### Exercise details
Retype all of the data word for word, without pictures.
[Opening Data to process section]
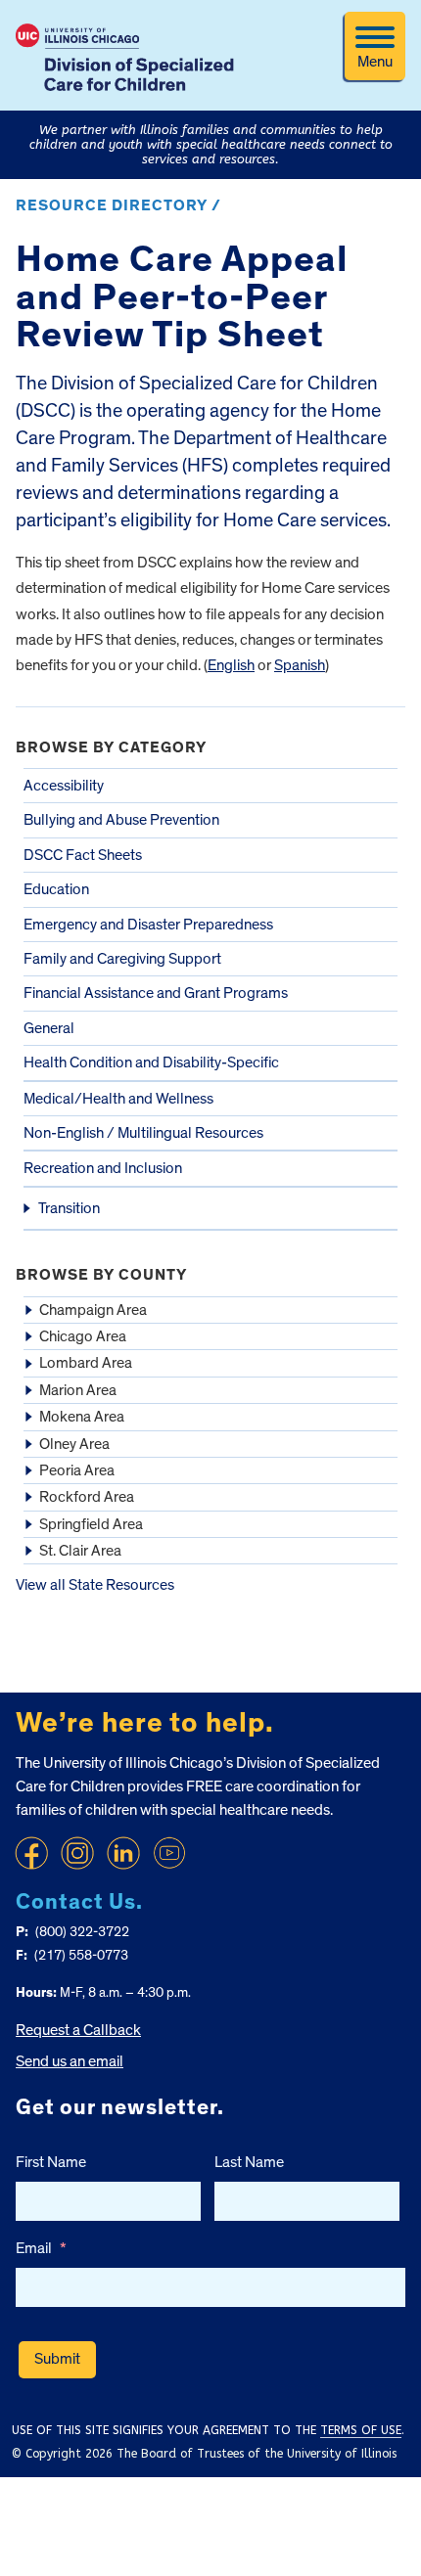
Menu (375, 61)
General (48, 1028)
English (231, 665)
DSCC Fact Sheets (82, 855)
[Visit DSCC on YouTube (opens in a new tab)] (169, 1853)
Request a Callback (78, 2030)
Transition (69, 1208)
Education (56, 889)
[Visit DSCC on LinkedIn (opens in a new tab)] (123, 1853)
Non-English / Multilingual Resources (143, 1133)
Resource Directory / (118, 205)
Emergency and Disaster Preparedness (148, 924)
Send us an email (69, 2061)
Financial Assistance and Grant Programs (155, 993)
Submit (57, 2359)
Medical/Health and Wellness (118, 1099)
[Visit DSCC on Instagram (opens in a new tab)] (77, 1853)
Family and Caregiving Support (122, 959)
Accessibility (63, 785)
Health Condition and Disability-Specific (151, 1062)
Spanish (299, 665)
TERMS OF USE (360, 2430)
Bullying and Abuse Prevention (121, 820)
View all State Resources (95, 1585)
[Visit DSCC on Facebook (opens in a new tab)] (31, 1853)
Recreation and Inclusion (102, 1168)
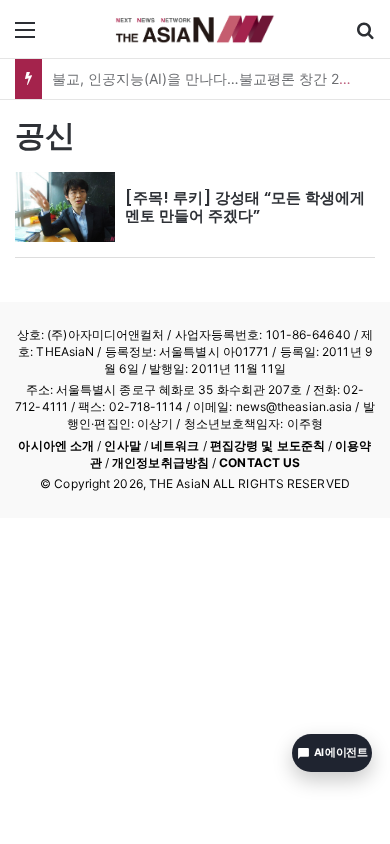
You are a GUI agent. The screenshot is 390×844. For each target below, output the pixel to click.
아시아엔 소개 (56, 445)
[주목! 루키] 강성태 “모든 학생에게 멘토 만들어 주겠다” (245, 206)
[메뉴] (25, 36)
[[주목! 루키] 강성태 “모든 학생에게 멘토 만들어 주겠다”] (65, 207)
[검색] (365, 36)
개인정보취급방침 (160, 462)
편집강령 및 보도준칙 (267, 445)
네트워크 (175, 445)
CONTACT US (259, 462)
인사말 (122, 445)
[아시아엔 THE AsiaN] (195, 29)
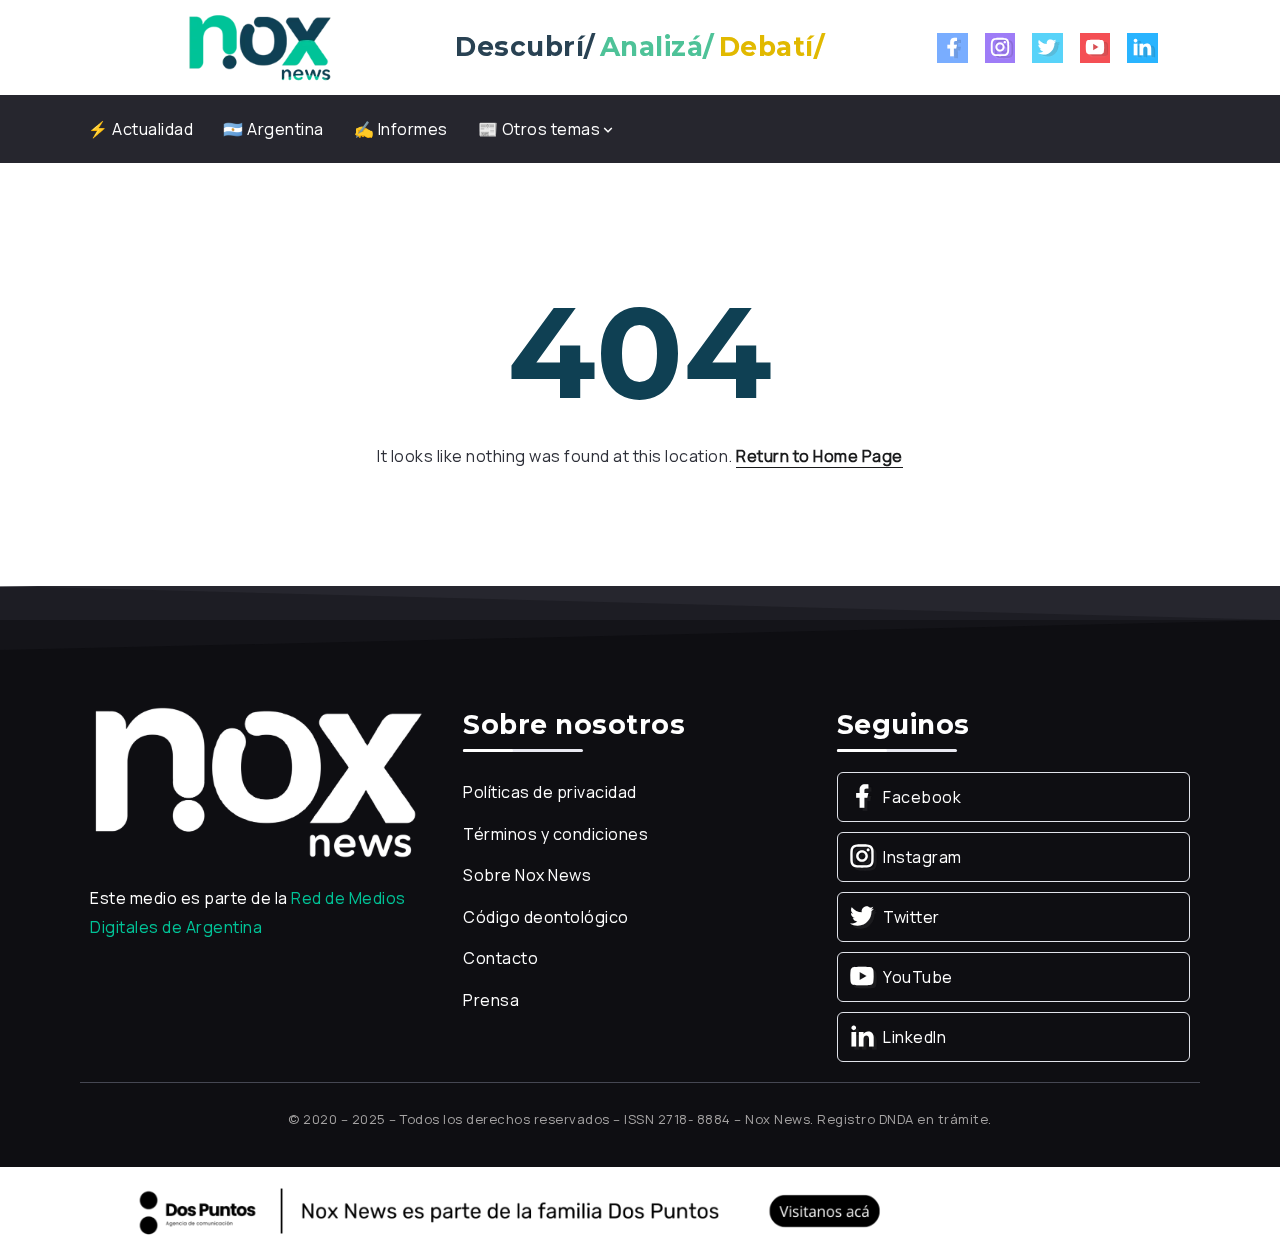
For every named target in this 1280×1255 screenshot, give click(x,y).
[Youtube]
[Closing Data to process section]
### Result below
Menu (375, 61)
General (48, 1028)
English (231, 665)
DSCC Fact Sheets (82, 855)
[Visit DSCC on YouTube (opens in a new tab)] (169, 1853)
Request a Callback (78, 2030)
Transition (69, 1208)
Education (56, 889)
[Visit DSCC on LinkedIn (opens in a new tab)] (123, 1853)
Non-English / Multilingual Resources (143, 1133)
Resource Directory / (118, 205)
Emergency and Disaster Preparedness (148, 924)
Send us an email (69, 2061)
Financial Assistance and Grant Programs (155, 993)
Submit (57, 2359)
Medical/Health and Wellness (118, 1099)
[Visit DSCC on Instagram (opens in a new tab)] (77, 1853)
Family and Caregiving Support (122, 959)
Accessibility (63, 785)
Health Condition and Disability-Specific (151, 1062)
Spanish (299, 665)
TERMS OF USE (360, 2430)
Bullying and Abuse Prevention (121, 820)
View all State Resources (95, 1585)
[Visit DSCC on Facebook (opens in a new tab)] (31, 1853)
Recreation and Inclusion (102, 1168)
You are a GUI agent. The screenshot is 390×844. For each target below, output the pixel to click.
아시아엔 소개 (56, 445)
[주목! 루키] 강성태 “모든 학생에게 멘토 만들어 주겠다” (245, 206)
[메뉴] (25, 36)
[[주목! 루키] 강성태 “모든 학생에게 멘토 만들어 주겠다”] (65, 207)
[검색] (365, 36)
개인정보취급방침 (160, 462)
편집강령 및 보도준칙 (267, 445)
네트워크 (175, 445)
CONTACT US (259, 462)
인사말 (122, 445)
[아시아엔 THE AsiaN] (195, 29)
For every named target in this 1280×1255 screenshot, give click(x,y).
[Youtube]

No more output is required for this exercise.